Garza e o diretor da ambulância protestaram em vão. A contragosto, Garza transferiu a paciente de volta a uma ambulância mexicana, que não tinha funcionários treinados a bordo, como ele e o diretor recordaram.

Garza disse que mostrou ao marido da paciente como comprimir um saco de oxigênio para tentar conservar sua mulher viva enquanto era levada a um hospital mexicano distante. Ela morreu a caminho desse hospital.

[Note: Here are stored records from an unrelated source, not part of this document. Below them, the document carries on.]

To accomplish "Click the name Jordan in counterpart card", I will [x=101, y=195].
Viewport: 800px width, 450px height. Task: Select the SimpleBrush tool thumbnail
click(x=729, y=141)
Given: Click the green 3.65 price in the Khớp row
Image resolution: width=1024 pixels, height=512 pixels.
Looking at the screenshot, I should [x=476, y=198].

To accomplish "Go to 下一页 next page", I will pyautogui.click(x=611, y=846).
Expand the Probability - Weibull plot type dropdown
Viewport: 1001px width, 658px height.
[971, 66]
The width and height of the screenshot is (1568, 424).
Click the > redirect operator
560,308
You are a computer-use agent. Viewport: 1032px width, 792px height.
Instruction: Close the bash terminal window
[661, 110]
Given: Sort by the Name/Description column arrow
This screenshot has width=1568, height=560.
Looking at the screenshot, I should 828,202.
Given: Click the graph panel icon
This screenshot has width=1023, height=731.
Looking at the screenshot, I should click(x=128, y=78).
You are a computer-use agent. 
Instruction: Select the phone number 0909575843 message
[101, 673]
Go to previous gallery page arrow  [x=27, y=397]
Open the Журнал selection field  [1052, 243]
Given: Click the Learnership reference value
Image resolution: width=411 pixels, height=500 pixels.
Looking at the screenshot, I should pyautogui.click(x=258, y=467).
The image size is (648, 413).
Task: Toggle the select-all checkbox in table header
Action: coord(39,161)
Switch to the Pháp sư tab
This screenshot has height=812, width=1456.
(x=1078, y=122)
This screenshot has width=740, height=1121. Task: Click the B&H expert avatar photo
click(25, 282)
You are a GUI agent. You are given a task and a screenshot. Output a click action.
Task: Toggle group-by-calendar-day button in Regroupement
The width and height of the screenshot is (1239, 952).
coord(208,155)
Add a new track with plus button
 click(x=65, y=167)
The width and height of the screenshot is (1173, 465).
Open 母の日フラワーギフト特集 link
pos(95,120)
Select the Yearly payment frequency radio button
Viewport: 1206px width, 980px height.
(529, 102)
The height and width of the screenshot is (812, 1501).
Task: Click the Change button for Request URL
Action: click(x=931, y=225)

O número de mortes ainda é desconhecido e talvez nem possa ser conhecido. Até dezembro a CBP não tinha a obrigação de fazer uma revisão independente ou apresentar relatório público sobre as mortes ocorridas sob sua custódia por motivos médicos. E as consequências do não atendimento a pessoas com necessidades médicas urgentes muitas vezes se manifestam depois que os detidos são rapidamente transferidos para outra agência ou então libertados.

Em alguns casos, agentes da Patrulha da Fronteira levam migrantes doentes a hospitais, mas os problemas continuam quando eles são levados de volta às instalações superlotadas e mal equipadas da CBP.

A hondurenha Sonia Diaz-Castro, 39, candidata a asilo, caiu do alto de um muro de oito metros de altura na fronteira quando entrou nos EUA no ano passado. Ela ficou quase imobilizada, com cotovelo e pelve quebrados.

Agentes da Patrulha da Fronteira no Novo México a levaram duas vezes a hospitais locais, e um médico em um dos hospitais disse que os agentes prometeram que ela receberia uma cadeira de rodas e que haveria alguém para ajudá-la a se deslocar. Ela não teve nenhuma dessas coisas. Apesar de mal conseguir se mexer, Diaz-Castro foi deixada sozinha numa cela de concreto. Para usar a latrina, era obrigada a arrastar-se pelo chão apoiada em seu braço quebrado.

“Eu só tinha vontade de gritar. A única coisa que podia fazer era chorar. Quando me lembro disso, ainda me dá vontade de chorar”, ela recordou.